Contumacious
Radical Freedom
- Aug 16, 2009
- 19,744
- 2,473
Well ya got me! You showed overwhelming proof there son. Idiot.
If as is claimed, the South wished for a peaceful dissolution of the Union, then they would have negotiated in good faith on the US Federal Territory in their States.?
When South Carolina seceded In December 1860, Major Robert Anderson, a pro-slavery, former slave-owner from Kentucky, remained loyal to the Union. He was the commanding officer of United States Army forces in Charleston, South Carolina, the last remaining important Union post in the Confederacy.
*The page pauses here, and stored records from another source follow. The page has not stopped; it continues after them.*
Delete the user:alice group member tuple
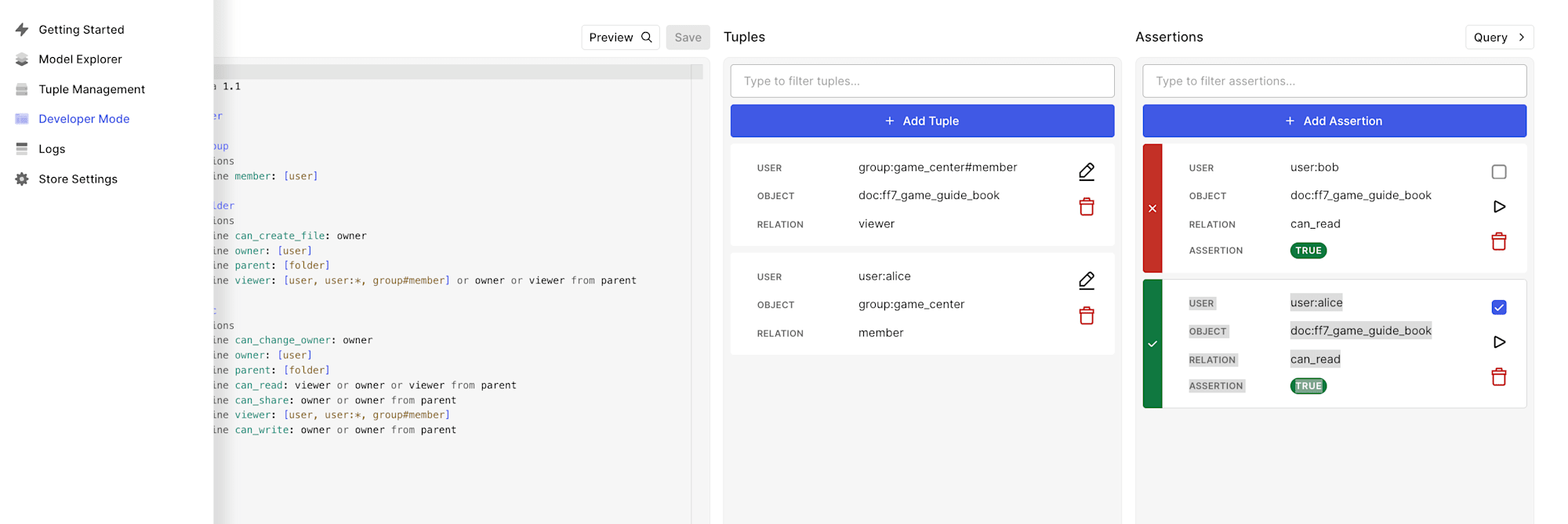Screen dimensions: 1568x524 [1086, 316]
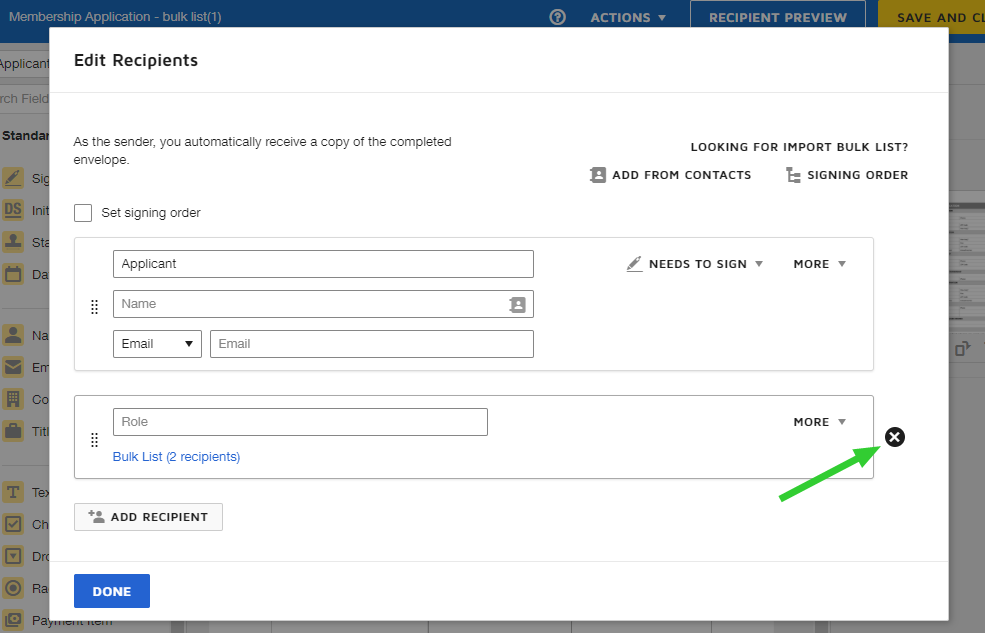Open the help question mark icon
The width and height of the screenshot is (985, 633).
pyautogui.click(x=558, y=17)
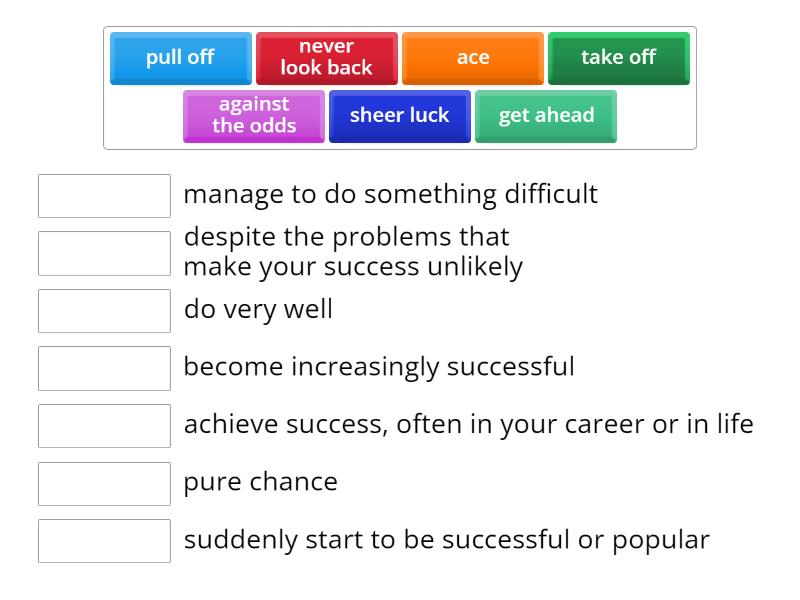The image size is (800, 600).
Task: Pick the teal 'get ahead' tile
Action: (545, 116)
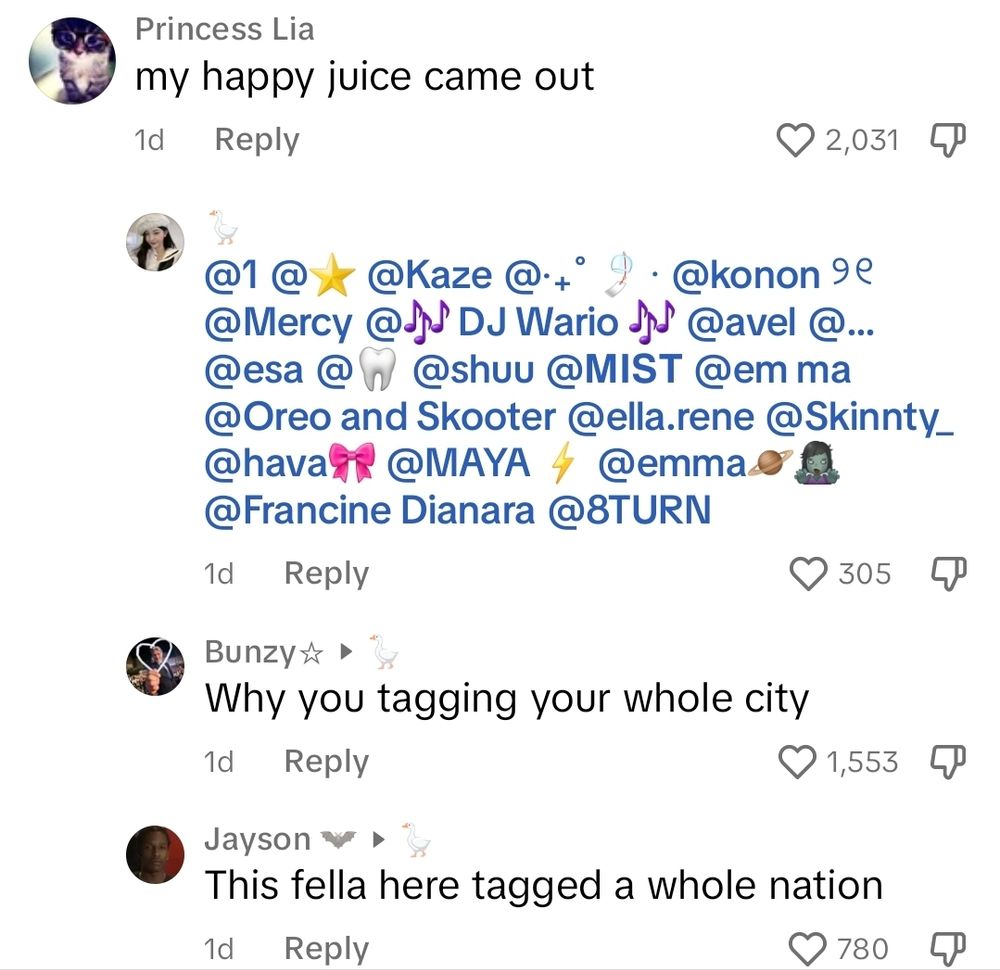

Acting without orders, he moved his small garrison from Fort Moultrie, which was indefensible, to the more modern, more defensible, Fort Sumter in the middle of Charleston Harbor. South Carolina leaders cried betrayal, while the North celebrated with enormous excitement at this show of defiance against secessionism. In February 1861 the Confederate States of America was formed and took charge. Jefferson Davis, the Confederate President, ordered the fort be captured. The artillery attack was commanded by Brig. Gen. P. G. T. Beauregard, who had been Anderson's student at West Point. The attack began April 12, 1861, and continued until Anderson, badly outnumbered and outgunned, surrendered the fort on April 14. The battle began the American Civil War. No one was killed in the battle on either side, but one Union soldier was killed and one mortally wounded during a 50-gun salute."